Nos anos 80, ele era o garoto que todo adolescente adorava — o tipo de rosto estampado em pôsteres, lancheiras e capas de revistas. Com cabelos escuros e despenteados, um sorriso encantador e um carisma discreto, ele fazia com que toda paixão adolescente parecesse intensamente pessoal.
Mas por trás das fotos perfeitas e da imagem de ídolo adolescente, uma história mais complexa se desenrolava.
Lançado ao estrelato sem estar preparado,
famoso por filmes icônicos como St. Elmo’s Fire , Pretty in Pink , Mannequin e, mais tarde, Weekend at Bernie’s , ele rapidamente se tornou uma das jovens estrelas mais reconhecidas de Hollywood. Mas ele era apenas um garoto comum de Westfield, Nova Jersey, nascido em 1962, o terceiro de quatro filhos. Sua mãe trabalhava em um jornal e seu pai era investidor — bem distante do glamour de Hollywood.
“Quando era jovem, eu estava completamente despreparado para qualquer tipo de sucesso. Não conhecia ninguém famoso ou bem-sucedido no mundo do entretenimento”, disse ele certa vez. “Além disso, meu temperamento não era adequado para isso. A atenção me fazia recuar.”
Durante o ensino médio, ele descobriu uma paixão pela atuação, embora muitas vezes se sentisse isolado e deslocado. Depois de se formar, matriculou-se na NYU para estudar atuação, mas foi expulso após dois anos. “Eu realmente não ia [às aulas]”, admitiu.

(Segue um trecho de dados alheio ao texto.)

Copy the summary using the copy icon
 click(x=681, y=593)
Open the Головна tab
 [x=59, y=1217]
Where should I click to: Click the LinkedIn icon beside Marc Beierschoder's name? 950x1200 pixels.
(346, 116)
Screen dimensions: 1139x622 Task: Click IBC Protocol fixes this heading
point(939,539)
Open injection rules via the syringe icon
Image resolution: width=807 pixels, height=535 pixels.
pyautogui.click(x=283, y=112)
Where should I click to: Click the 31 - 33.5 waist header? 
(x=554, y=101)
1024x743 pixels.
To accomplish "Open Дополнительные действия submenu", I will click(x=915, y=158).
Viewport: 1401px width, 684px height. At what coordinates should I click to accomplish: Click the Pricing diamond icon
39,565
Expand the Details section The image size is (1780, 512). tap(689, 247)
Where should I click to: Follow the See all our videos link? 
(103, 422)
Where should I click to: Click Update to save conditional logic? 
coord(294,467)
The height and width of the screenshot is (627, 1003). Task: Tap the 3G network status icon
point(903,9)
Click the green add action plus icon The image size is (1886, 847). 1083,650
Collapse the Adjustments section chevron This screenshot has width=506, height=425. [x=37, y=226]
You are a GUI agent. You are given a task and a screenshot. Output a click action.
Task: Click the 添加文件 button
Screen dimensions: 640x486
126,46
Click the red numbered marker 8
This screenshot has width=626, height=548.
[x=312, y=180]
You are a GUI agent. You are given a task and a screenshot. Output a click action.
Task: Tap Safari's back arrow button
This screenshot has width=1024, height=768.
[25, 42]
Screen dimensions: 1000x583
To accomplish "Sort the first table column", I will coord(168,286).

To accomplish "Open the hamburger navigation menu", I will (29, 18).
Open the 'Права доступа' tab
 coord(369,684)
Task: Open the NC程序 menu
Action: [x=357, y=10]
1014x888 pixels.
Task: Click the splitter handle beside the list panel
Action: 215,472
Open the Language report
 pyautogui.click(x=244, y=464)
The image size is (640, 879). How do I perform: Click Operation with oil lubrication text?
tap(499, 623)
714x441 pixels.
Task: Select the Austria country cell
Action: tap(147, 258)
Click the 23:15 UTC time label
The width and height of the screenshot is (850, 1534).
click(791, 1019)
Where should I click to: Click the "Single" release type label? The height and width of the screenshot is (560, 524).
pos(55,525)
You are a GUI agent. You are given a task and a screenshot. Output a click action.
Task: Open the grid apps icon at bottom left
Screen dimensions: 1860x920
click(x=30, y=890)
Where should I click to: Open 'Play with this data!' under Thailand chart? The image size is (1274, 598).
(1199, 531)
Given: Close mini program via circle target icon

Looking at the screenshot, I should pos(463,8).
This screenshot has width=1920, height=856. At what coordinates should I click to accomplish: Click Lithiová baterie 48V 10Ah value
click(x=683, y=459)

Da sala de aula para o set de filmagem.
Logo depois, ele respondeu a um anúncio de elenco em um jornal para o filme Class , estrelado por Jacqueline Bisset. Em uma semana, ele estava na faculdade e, na seguinte, se viu atuando ao lado de Bisset. “Pensei: ‘Estou fazendo algo certo aqui'”, lembrou. A NYU chegou a oferecer a ele a oportunidade de usar o filme como estudo independente — oferta que ele recusou categoricamente.
Ele alcançou o estrelato com St. Elmo’s Fire em 1985. Apesar das críticas mistas, o filme foi um sucesso e ele se tornou parte do lendário “Brat Pack”, ao lado de Rob Lowe, Judd Nelson, Emilio Estevez e Demi Moore. Seu charme discreto e sensível brilhou em Pretty in Pink , consolidando seu status de ídolo adolescente. Sim, estamos falando de Andrew McCarthy.

Por trás do glamour:
Em suas memórias, “Brat: An 80s Story” , McCarthy revela o lado mais sombrio de sua ascensão em Hollywood. Festas extravagantes, estadias no Chateau Marmont e a convivência com estrelas como Courteney Cox eram empolgantes, mas também exaustivas. Nos bastidores, ele lutava contra o alcoolismo, inicialmente usando a bebida para obter “coragem líquida” e a confiança que lhe faltava.
Em 1989, antes das filmagens de Um Morto Muito Louco , ele parou de beber abruptamente e se afastou da cena noturna de Hollywood. No entanto, recaídas e tentações o seguiram, principalmente durante as filmagens de Dias Tranquilos em Clichy , resultando em três anos dolorosos e perdidos. Ele chegou a experimentar cocaína por um breve período, embora tenha evitado o uso de drogas no set de filmagem.

Um ponto de virada:
No início dos anos 90, McCarthy adotou um visual mais robusto e maduro e finalmente buscou ajuda, internando-se em uma clínica de reabilitação aos 29 anos. Essa decisão marcou o início de um novo capítulo focado na sobriedade, no autoconhecimento e na reconstrução de sua carreira.
Ele expandiu seus talentos para a direção, incluindo séries aclamadas como Orange Is the New Black e Gossip Girl , ao mesmo tempo em que se consolidou como escritor de viagens para publicações de renome. “Atuar e escrever são ambas formas de contar histórias”, explicou. “São ambas expressões de criatividade.”

Vida pessoal:
McCarthy casou-se com sua namorada da faculdade, Carol Schneider, em 1999, com quem teve um filho. Eles se divorciaram em 2005. Em 2011, ele se casou com a escritora e diretora irlandesa Dolores Rice, e juntos eles têm dois filhos. Hoje, McCarthy desfruta da vida familiar no West Village, em Nova York, enquanto continua atuando, dirigindo e escrevendo.

Legado:
Quase 40 anos após seus papéis de destaque, Andrew McCarthy é lembrado não apenas por seus filmes, mas pela vida que reconstruiu após o vício e as pressões de Hollywood. Ele se transformou de um ídolo adolescente em um artista, diretor e roteirista respeitado — provando que, mesmo em meio ao caos, a resiliência e a criatividade podem prevalecer.